Foi o que destacou o professor titular da Universidade Federal de Uberlândia, o arquiteto e urbanista Fernando Garrefa, responsável por uma das palestras de contextualização na abertura da etapa regional.
“Somos considerados uma área rica do Estado e os números mostram isso mesmo, mas ainda estamos no nível 1 do problema da habitação, que é a família ter minimamente onde morar ou renda suficiente para custear uma moradia sem que isso represente tirar o alimento da mesa”, destacou o especialista. Segundo ele, o déficit habitacional na cidade é de 49 mil moradias, dado ainda de 2014, que precisa ser atualizado.
Na escala do problema habitacional, que tem íntima relação com a questão da pobreza e da miséria, o nível 2 diz respeito à localização da moradia e sua relação, entre outros aspectos, com a mobilidade urbana, e o nível 3, à qualidade da moradia.
“Vale lembrar que os municípios precisam ter estoque de terra para liderar o planejamento urbano.
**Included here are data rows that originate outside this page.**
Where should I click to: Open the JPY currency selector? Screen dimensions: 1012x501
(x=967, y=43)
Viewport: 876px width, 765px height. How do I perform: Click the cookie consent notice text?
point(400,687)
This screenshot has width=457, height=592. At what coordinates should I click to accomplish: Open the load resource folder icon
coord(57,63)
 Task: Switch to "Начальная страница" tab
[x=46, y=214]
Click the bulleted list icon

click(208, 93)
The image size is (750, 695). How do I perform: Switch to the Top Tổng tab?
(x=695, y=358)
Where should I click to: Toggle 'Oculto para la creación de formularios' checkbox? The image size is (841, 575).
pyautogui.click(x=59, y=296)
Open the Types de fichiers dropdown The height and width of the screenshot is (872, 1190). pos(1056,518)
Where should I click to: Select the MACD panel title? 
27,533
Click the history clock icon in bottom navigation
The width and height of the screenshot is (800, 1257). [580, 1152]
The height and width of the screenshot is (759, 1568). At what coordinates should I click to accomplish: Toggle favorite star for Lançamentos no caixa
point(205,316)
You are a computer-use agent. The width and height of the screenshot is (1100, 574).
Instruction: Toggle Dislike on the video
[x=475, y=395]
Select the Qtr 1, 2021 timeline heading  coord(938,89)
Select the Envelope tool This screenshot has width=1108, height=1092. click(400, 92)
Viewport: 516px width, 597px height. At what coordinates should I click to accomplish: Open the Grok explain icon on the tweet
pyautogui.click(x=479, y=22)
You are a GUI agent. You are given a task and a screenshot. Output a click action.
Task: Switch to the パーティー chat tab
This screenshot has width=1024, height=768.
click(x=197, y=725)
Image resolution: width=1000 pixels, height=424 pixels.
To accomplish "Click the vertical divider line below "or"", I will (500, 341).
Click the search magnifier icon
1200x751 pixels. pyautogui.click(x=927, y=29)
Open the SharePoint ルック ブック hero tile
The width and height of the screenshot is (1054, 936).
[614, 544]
Nos países desenvolvidos, as cidades têm entre 40% e 80% de terras públicas. Aqui isso quase não existe, o que nos obriga a travar uma queda de braço com a especulação imobiliária”, lamentou Fernando Garrefa.
Dessa forma, a pobreza multiplica os assentamentos urbanos e rurais nas duas regiões. Nesses locais, as cozinhas solidárias surgidas ainda na pandemia de covid trazem esperança a quem tem fome. Uma delas funciona na Ocupação Fidel Castro, na região central de Uberlândia, onde moram cerca de 1,2 mil famílias à espera da regularização e da urbanização do espaço que chamam de lar.
A outra palestrante na abertura do fórum, Joana da Conceição de Souza Gama, é coordenadora nacional do Movimento dos Trabalhadores Sem-Teto (MTST) e uma das lideranças do local.
“Passamos de 200 marmitas por dia no início para 3 mil atualmente e agora até já recebemos apoio do governo federal. Uma de nossas lutas que já estamos negociando com a Sedese é para que o FEM também credencie cozinhas solidárias”, apontou.
Ainda segundo dados da Pnad, Uberlândia tem atualmente sete cozinhas solidárias em funcionamento, que atendem 4 mil pessoas por dia. “E a cozinha solidaria não dá só comida. Cada uma delas tem um projeto social paralelo, a maioria deles voltado para educação”, emendou Joana Gama.